Thing is, I actually quite like the look of a loose over-shirt and a tee underneath. And yet the look always felt 'wrong' on me. It bothered me, immensely. I was deep in denial about my gender dissonance, so I was just confused. "Why can't I feel good in this, when I appreciate it on other people?"

(The same was true of suits and tuxedoes - when my friends dressed up, I'd be amazed at how awesome they could look, and it was this source of absolute shame that I could "never look that good", in my own mind at least.)

When my old over-shirt went missing, I begrudgingly went to go find another. I always liked ones with military-style shoulders - the one you can pin ranks to. They just seemed to fit mentally with my thing for camo and other mil-chic. (Something I still like today.) Result? I went to a disposal shop.

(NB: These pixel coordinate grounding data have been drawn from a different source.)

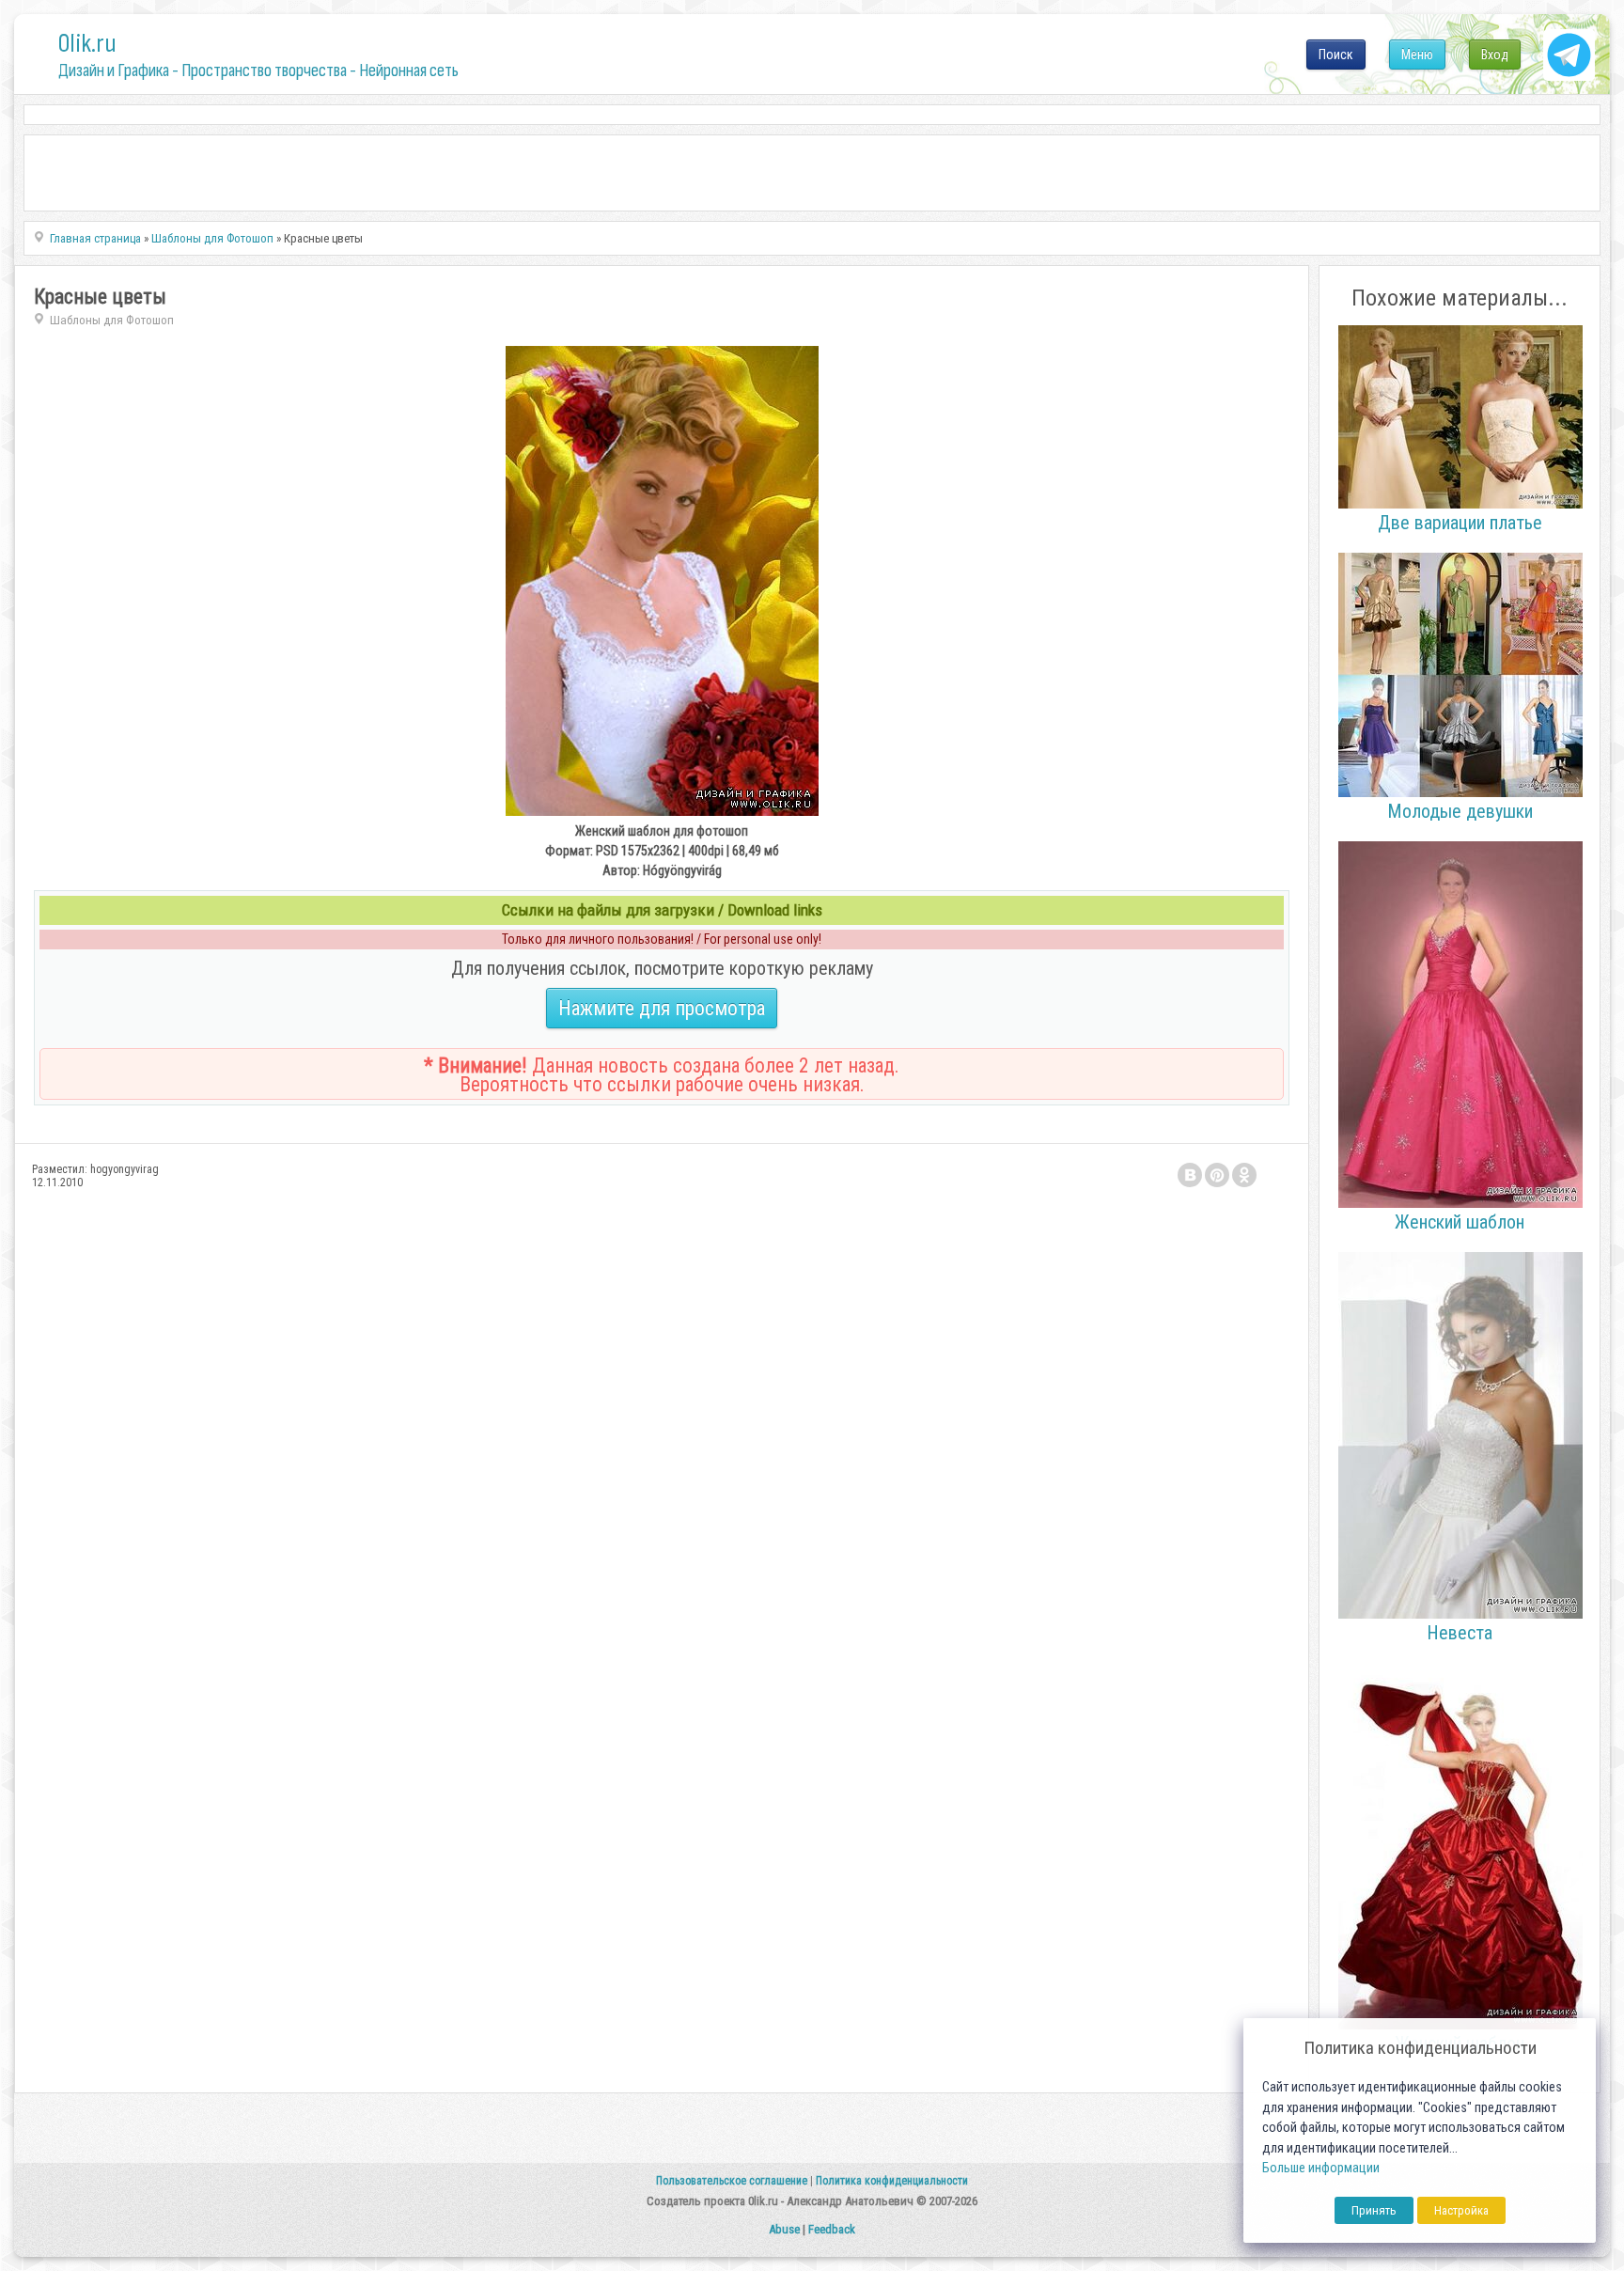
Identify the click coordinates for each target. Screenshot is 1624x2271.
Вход (1494, 54)
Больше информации (1321, 2168)
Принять (1374, 2210)
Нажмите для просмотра (661, 1008)
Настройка (1461, 2210)
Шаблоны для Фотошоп (112, 320)
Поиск (1336, 54)
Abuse (784, 2229)
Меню (1417, 54)
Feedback (831, 2229)
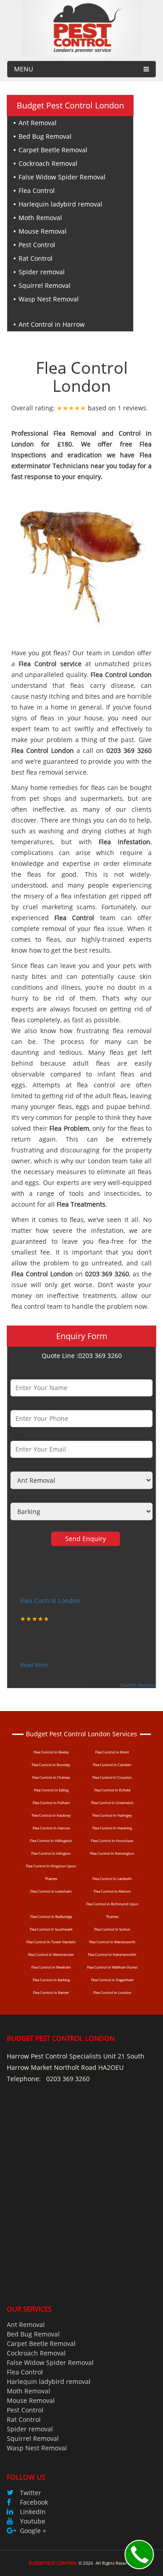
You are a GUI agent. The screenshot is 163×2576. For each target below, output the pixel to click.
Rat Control (36, 258)
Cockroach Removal (48, 163)
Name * (22, 1372)
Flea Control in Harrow (51, 1827)
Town (18, 1495)
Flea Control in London (112, 1992)
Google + (33, 2530)
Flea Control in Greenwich (112, 1802)
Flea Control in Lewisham (51, 1891)
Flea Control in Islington (51, 1853)
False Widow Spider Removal (62, 177)
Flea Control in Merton (112, 1891)
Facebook (34, 2502)
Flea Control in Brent (112, 1751)
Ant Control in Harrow (52, 324)
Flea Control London (50, 1600)
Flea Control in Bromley (51, 1764)
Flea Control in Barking (51, 1979)
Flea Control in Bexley (51, 1751)
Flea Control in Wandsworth (112, 1941)
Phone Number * (36, 1403)
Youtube (32, 2521)
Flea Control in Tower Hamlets (51, 1941)
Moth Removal (40, 217)
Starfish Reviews (138, 1685)
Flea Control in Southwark (51, 1929)
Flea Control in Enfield (112, 1789)
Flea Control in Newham (51, 1967)
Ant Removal (38, 122)
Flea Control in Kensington (112, 1853)
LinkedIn (33, 2511)
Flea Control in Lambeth (112, 1878)
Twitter (30, 2492)
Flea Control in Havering (112, 1827)
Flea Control (37, 190)
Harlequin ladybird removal (60, 204)
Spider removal (42, 272)
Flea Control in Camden (112, 1764)
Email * (21, 1433)
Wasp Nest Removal (49, 299)
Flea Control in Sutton (112, 1929)
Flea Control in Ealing (51, 1789)
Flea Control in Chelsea (51, 1777)
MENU (23, 69)
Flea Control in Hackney (51, 1815)
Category (23, 1464)
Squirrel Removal (45, 285)
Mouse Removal (43, 231)
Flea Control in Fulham (51, 1802)
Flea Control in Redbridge (51, 1916)
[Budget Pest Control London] (82, 28)
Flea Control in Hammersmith (112, 1954)
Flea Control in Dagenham (112, 1979)
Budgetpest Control (53, 2563)
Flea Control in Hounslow (112, 1840)
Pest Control (37, 244)
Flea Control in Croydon (112, 1777)
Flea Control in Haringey (112, 1815)
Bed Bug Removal (45, 136)
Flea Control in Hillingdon (51, 1840)
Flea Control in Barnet (51, 1992)
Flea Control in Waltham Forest (112, 1967)
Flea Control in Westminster (51, 1954)
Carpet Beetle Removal (53, 150)
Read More (34, 1665)
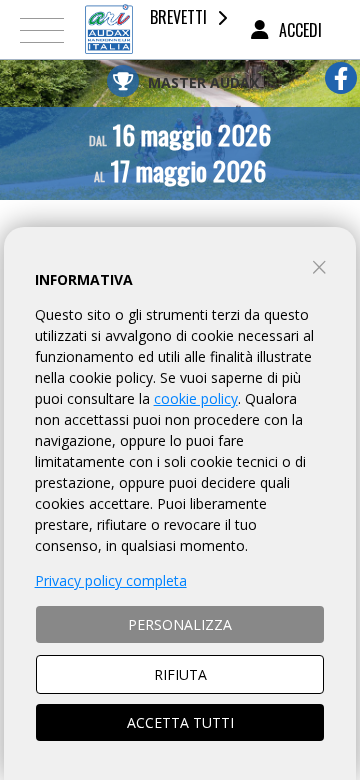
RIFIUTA (180, 674)
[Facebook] (341, 78)
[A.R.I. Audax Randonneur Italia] (109, 29)
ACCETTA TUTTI (180, 722)
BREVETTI (178, 17)
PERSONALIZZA (180, 624)
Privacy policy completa (111, 580)
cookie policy (196, 398)
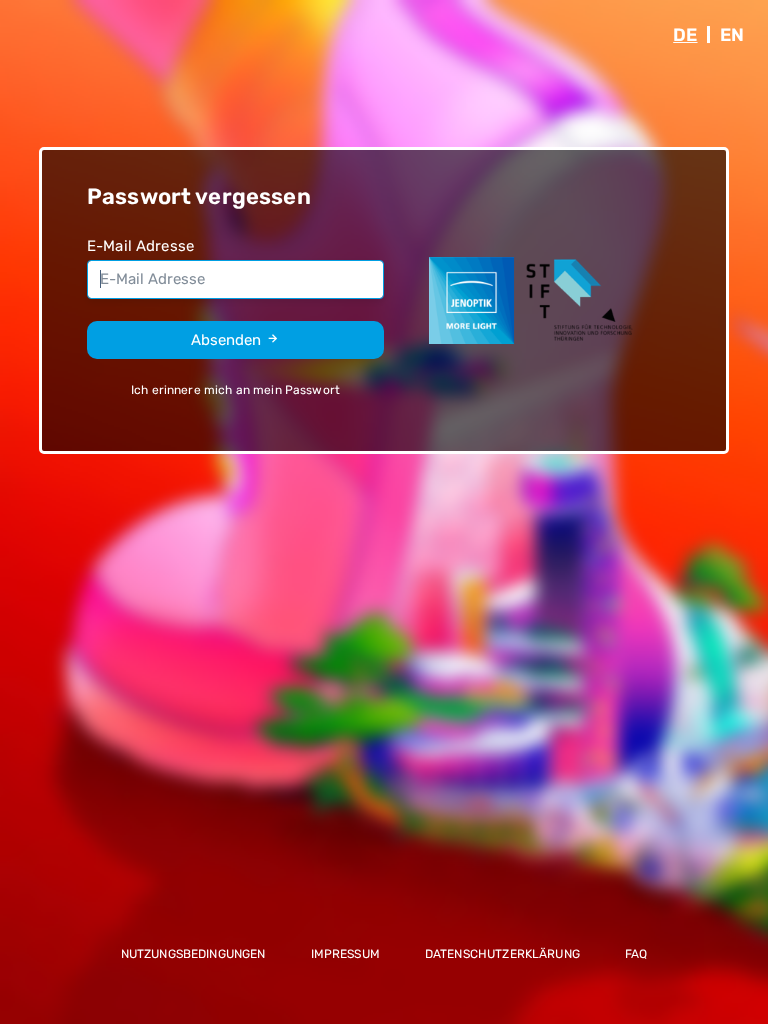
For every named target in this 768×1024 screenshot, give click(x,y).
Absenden (228, 340)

There I began to browse shirts. I kept thinking, "Look, fuck it. Get something nice. Pick a shirt you feel you look good in. There has to be ONE."

I began to browse. I finally found a Gondwana dust-coloured shirt. The kind you'd see a park ranger or a zookeeper in, if it had a name tag and a park badge sewn onto it.

It reminded me of Indiana Jones.

So I glanced at styles, found one that I thought looked good, then took it back to the change rooms.

Now, I always hated change rooms. Because they're gendered - in large department stores, anyway. But in small places like op-shops or disposal shops? I felt more comfortable. Nobody eyeing me as I went in, like at Kmart or Target. Nobody whose stare was making my dysphoria go nuts, even before I knew what that was.

So I went in, and tried the shirt on. To my surprise, there was NO way it was going to fit on me. It looked about the right size, but I was completely wrong.

Then I figured out why - I'd picked up a women's shirt.

I felt a deep rush on embarrassment, and got it back to the shelf to pick another few from the men's section, hoping nobody had seen me browsing in the women's section.

I bought a men's equivalent, but it never quite worked for me. Didn't seem right.

It remained an overshirt I'd wear on occasion, but disliked as much as the others.

Only a few moments ago, as I found it while unpacking from my recent house move, did I remember this moment clearly.

I had grabbed for a women's top, because to me it looked nice. I had no idea I was browsing in the women's part of the store - I just saw a piece of women's clothing... and wanted to wear it.

Next time I have money, I kind of want to go back to that op-shop, and buy the shirt I'd eyed off enviously... it'd probably fit now. I've lost enough weight, and my body is more than feminine enough to fit nicely into fitted women's shirts.

I want to see myself in it now, and not just in my mind.